EXERCISE OBJECTIVE:
Copy each line below exactly.

----

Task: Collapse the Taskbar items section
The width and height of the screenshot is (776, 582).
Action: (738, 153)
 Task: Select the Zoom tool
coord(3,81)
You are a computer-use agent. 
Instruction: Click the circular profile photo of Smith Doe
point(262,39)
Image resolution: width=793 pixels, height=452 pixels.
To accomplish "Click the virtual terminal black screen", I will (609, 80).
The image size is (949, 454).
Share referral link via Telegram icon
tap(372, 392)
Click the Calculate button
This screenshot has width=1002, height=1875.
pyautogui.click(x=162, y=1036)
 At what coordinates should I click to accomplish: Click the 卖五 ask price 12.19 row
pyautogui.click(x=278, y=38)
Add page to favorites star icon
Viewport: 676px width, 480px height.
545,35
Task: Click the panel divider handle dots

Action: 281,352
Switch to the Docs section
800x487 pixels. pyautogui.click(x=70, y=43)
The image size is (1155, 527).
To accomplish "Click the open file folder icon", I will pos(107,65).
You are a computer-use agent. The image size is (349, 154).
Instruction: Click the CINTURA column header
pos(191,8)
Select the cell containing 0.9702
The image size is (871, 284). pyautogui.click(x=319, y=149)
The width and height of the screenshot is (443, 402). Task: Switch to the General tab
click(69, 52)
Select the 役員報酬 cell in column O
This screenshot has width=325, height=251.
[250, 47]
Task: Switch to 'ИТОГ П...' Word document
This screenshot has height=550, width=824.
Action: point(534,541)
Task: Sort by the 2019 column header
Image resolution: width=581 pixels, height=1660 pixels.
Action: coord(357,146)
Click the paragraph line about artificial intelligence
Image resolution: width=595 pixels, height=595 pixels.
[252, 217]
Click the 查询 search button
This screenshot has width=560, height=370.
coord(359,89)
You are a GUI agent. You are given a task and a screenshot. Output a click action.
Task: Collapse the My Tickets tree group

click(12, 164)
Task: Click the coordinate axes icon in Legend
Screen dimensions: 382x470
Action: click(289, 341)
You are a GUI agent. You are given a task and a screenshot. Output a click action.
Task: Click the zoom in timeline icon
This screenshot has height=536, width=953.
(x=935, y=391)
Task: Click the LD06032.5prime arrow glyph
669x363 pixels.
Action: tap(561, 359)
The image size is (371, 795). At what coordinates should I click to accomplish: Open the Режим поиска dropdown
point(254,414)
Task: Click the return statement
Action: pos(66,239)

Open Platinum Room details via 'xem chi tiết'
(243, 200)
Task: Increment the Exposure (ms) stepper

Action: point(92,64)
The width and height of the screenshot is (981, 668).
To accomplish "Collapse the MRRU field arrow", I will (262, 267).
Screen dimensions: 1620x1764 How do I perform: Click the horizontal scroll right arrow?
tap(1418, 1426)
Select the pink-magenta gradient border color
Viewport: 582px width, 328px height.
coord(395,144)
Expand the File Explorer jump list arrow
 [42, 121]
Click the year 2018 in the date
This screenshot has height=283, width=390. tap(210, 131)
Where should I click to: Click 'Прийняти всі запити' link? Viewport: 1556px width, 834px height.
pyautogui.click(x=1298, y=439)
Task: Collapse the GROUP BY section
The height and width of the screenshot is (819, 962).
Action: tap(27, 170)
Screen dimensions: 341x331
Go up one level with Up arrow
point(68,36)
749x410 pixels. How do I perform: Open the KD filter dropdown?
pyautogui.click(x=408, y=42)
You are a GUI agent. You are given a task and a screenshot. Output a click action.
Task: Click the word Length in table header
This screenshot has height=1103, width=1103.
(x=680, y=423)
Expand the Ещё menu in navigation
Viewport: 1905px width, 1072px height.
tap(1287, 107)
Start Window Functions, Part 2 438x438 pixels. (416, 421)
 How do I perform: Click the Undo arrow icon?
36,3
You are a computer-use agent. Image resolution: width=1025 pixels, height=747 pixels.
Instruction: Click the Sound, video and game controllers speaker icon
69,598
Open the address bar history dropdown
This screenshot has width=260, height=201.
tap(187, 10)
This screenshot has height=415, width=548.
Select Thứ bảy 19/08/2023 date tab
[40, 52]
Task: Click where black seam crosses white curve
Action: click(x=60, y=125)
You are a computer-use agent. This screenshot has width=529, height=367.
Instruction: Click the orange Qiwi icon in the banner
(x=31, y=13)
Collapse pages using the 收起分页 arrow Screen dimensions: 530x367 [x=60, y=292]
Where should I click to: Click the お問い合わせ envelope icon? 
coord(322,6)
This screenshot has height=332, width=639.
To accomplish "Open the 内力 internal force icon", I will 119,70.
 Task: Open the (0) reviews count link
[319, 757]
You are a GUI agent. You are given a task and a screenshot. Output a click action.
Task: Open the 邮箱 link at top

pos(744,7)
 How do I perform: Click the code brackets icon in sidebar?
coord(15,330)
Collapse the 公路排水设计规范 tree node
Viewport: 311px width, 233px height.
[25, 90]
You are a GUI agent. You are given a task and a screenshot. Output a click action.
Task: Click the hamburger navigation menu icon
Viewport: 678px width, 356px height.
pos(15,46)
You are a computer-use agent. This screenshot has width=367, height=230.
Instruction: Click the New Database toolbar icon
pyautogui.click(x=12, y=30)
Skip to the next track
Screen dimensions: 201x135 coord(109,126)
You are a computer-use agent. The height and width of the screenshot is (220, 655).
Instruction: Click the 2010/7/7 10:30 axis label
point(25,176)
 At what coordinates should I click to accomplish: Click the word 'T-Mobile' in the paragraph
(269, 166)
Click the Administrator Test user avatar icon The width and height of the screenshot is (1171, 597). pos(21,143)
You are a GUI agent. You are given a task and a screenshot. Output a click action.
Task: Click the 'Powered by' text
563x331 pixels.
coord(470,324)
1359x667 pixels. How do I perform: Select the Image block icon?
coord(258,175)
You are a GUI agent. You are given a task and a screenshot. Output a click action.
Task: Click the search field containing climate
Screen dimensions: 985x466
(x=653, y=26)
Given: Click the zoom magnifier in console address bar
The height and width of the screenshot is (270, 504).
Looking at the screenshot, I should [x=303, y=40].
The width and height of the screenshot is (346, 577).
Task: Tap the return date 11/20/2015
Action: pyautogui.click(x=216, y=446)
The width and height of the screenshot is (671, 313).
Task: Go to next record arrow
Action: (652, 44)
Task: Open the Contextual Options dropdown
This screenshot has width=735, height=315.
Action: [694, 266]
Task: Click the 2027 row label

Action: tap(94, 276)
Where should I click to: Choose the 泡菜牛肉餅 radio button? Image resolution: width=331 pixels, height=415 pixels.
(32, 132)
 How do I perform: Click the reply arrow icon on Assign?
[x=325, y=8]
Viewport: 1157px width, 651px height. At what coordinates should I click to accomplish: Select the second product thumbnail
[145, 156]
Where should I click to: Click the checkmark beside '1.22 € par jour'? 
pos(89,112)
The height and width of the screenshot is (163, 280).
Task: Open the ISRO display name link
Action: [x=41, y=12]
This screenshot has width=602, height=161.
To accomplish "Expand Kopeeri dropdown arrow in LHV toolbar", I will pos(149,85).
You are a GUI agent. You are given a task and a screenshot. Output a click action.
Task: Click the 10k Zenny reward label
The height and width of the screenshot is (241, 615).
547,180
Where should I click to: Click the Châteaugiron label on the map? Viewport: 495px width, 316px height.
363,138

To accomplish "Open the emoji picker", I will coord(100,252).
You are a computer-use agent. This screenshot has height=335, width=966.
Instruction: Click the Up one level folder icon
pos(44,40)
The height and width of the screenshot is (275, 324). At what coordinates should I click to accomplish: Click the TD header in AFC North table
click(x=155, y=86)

----

SOLUTION FOR THIS EXERCISE:
Task: Collapse the Taskbar items section
The width and height of the screenshot is (776, 582).
Action: (738, 153)
 Task: Select the Zoom tool
coord(3,81)
You are a computer-use agent. 
Instruction: Click the circular profile photo of Smith Doe
point(262,39)
Image resolution: width=793 pixels, height=452 pixels.
To accomplish "Click the virtual terminal black screen", I will (609, 80).
The image size is (949, 454).
Share referral link via Telegram icon
tap(372, 392)
Click the Calculate button
This screenshot has width=1002, height=1875.
pyautogui.click(x=162, y=1036)
 At what coordinates should I click to accomplish: Click the 卖五 ask price 12.19 row
pyautogui.click(x=278, y=38)
Add page to favorites star icon
Viewport: 676px width, 480px height.
545,35
Task: Click the panel divider handle dots

Action: 281,352
Switch to the Docs section
800x487 pixels. pyautogui.click(x=70, y=43)
The image size is (1155, 527).
To accomplish "Click the open file folder icon", I will pos(107,65).
You are a computer-use agent. The image size is (349, 154).
Instruction: Click the CINTURA column header
pos(191,8)
Select the cell containing 0.9702
The image size is (871, 284). pyautogui.click(x=319, y=149)
The width and height of the screenshot is (443, 402). Task: Switch to the General tab
click(69, 52)
Select the 役員報酬 cell in column O
This screenshot has width=325, height=251.
[250, 47]
Task: Switch to 'ИТОГ П...' Word document
This screenshot has height=550, width=824.
Action: point(534,541)
Task: Sort by the 2019 column header
Image resolution: width=581 pixels, height=1660 pixels.
Action: coord(357,146)
Click the paragraph line about artificial intelligence
Image resolution: width=595 pixels, height=595 pixels.
[252, 217]
Click the 查询 search button
This screenshot has width=560, height=370.
coord(359,89)
You are a GUI agent. You are given a task and a screenshot. Output a click action.
Task: Collapse the My Tickets tree group

click(12, 164)
Task: Click the coordinate axes icon in Legend
Screen dimensions: 382x470
Action: click(289, 341)
You are a GUI agent. You are given a task and a screenshot. Output a click action.
Task: Click the zoom in timeline icon
This screenshot has height=536, width=953.
(x=935, y=391)
Task: Click the LD06032.5prime arrow glyph
669x363 pixels.
Action: tap(561, 359)
The image size is (371, 795). At what coordinates should I click to accomplish: Open the Режим поиска dropdown
point(254,414)
Task: Click the return statement
Action: pos(66,239)

Open Platinum Room details via 'xem chi tiết'
(243, 200)
Task: Increment the Exposure (ms) stepper

Action: point(92,64)
The width and height of the screenshot is (981, 668).
To accomplish "Collapse the MRRU field arrow", I will (262, 267).
Screen dimensions: 1620x1764 How do I perform: Click the horizontal scroll right arrow?
tap(1418, 1426)
Select the pink-magenta gradient border color
Viewport: 582px width, 328px height.
coord(395,144)
Expand the File Explorer jump list arrow
 [42, 121]
Click the year 2018 in the date
This screenshot has height=283, width=390. tap(210, 131)
Where should I click to: Click 'Прийняти всі запити' link? Viewport: 1556px width, 834px height.
pyautogui.click(x=1298, y=439)
Task: Collapse the GROUP BY section
The height and width of the screenshot is (819, 962).
Action: tap(27, 170)
Screen dimensions: 341x331
Go up one level with Up arrow
point(68,36)
749x410 pixels. How do I perform: Open the KD filter dropdown?
pyautogui.click(x=408, y=42)
You are a GUI agent. You are given a task and a screenshot. Output a click action.
Task: Click the word Length in table header
This screenshot has height=1103, width=1103.
(x=680, y=423)
Expand the Ещё menu in navigation
Viewport: 1905px width, 1072px height.
tap(1287, 107)
Start Window Functions, Part 2 438x438 pixels. (416, 421)
 How do I perform: Click the Undo arrow icon?
36,3
You are a computer-use agent. Image resolution: width=1025 pixels, height=747 pixels.
Instruction: Click the Sound, video and game controllers speaker icon
69,598
Open the address bar history dropdown
This screenshot has width=260, height=201.
tap(187, 10)
This screenshot has height=415, width=548.
Select Thứ bảy 19/08/2023 date tab
[40, 52]
Task: Click where black seam crosses white curve
Action: click(x=60, y=125)
You are a computer-use agent. This screenshot has width=529, height=367.
Instruction: Click the orange Qiwi icon in the banner
(x=31, y=13)
Collapse pages using the 收起分页 arrow Screen dimensions: 530x367 [x=60, y=292]
Where should I click to: Click the お問い合わせ envelope icon? 
coord(322,6)
This screenshot has height=332, width=639.
To accomplish "Open the 内力 internal force icon", I will 119,70.
 Task: Open the (0) reviews count link
[319, 757]
You are a GUI agent. You are given a task and a screenshot. Output a click action.
Task: Open the 邮箱 link at top

pos(744,7)
 How do I perform: Click the code brackets icon in sidebar?
coord(15,330)
Collapse the 公路排水设计规范 tree node
Viewport: 311px width, 233px height.
[25, 90]
You are a GUI agent. You are given a task and a screenshot. Output a click action.
Task: Click the hamburger navigation menu icon
Viewport: 678px width, 356px height.
pos(15,46)
You are a computer-use agent. This screenshot has width=367, height=230.
Instruction: Click the New Database toolbar icon
pyautogui.click(x=12, y=30)
Skip to the next track
Screen dimensions: 201x135 coord(109,126)
You are a computer-use agent. The height and width of the screenshot is (220, 655).
Instruction: Click the 2010/7/7 10:30 axis label
point(25,176)
 At what coordinates should I click to accomplish: Click the word 'T-Mobile' in the paragraph
(269, 166)
Click the Administrator Test user avatar icon The width and height of the screenshot is (1171, 597). pos(21,143)
You are a GUI agent. You are given a task and a screenshot. Output a click action.
Task: Click the 'Powered by' text
563x331 pixels.
coord(470,324)
1359x667 pixels. How do I perform: Select the Image block icon?
coord(258,175)
You are a GUI agent. You are given a task and a screenshot. Output a click action.
Task: Click the search field containing climate
Screen dimensions: 985x466
(x=653, y=26)
Given: Click the zoom magnifier in console address bar
The height and width of the screenshot is (270, 504).
Looking at the screenshot, I should [x=303, y=40].
The width and height of the screenshot is (346, 577).
Task: Tap the return date 11/20/2015
Action: pyautogui.click(x=216, y=446)
The width and height of the screenshot is (671, 313).
Task: Go to next record arrow
Action: (652, 44)
Task: Open the Contextual Options dropdown
This screenshot has width=735, height=315.
Action: [694, 266]
Task: Click the 2027 row label

Action: tap(94, 276)
Where should I click to: Choose the 泡菜牛肉餅 radio button? Image resolution: width=331 pixels, height=415 pixels.
(32, 132)
 How do I perform: Click the reply arrow icon on Assign?
[x=325, y=8]
Viewport: 1157px width, 651px height. At what coordinates should I click to accomplish: Select the second product thumbnail
[145, 156]
Where should I click to: Click the checkmark beside '1.22 € par jour'? 
pos(89,112)
The height and width of the screenshot is (163, 280).
Task: Open the ISRO display name link
Action: [x=41, y=12]
This screenshot has width=602, height=161.
To accomplish "Expand Kopeeri dropdown arrow in LHV toolbar", I will pos(149,85).
You are a GUI agent. You are given a task and a screenshot. Output a click action.
Task: Click the 10k Zenny reward label
The height and width of the screenshot is (241, 615).
547,180
Where should I click to: Click the Châteaugiron label on the map? Viewport: 495px width, 316px height.
363,138

To accomplish "Open the emoji picker", I will coord(100,252).
You are a computer-use agent. This screenshot has height=335, width=966.
Instruction: Click the Up one level folder icon
pos(44,40)
The height and width of the screenshot is (275, 324). At what coordinates should I click to accomplish: Click the TD header in AFC North table
click(x=155, y=86)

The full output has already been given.